** Opening Records for this task block **

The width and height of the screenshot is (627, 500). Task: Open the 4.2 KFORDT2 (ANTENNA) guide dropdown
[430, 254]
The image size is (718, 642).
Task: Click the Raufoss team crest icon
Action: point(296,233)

** Closing Records for this task block **

Task directions
Give all of the entries again, exactly.

Completed task
The width and height of the screenshot is (627, 500). Task: Open the 4.2 KFORDT2 (ANTENNA) guide dropdown
[430, 254]
The image size is (718, 642).
Task: Click the Raufoss team crest icon
Action: point(296,233)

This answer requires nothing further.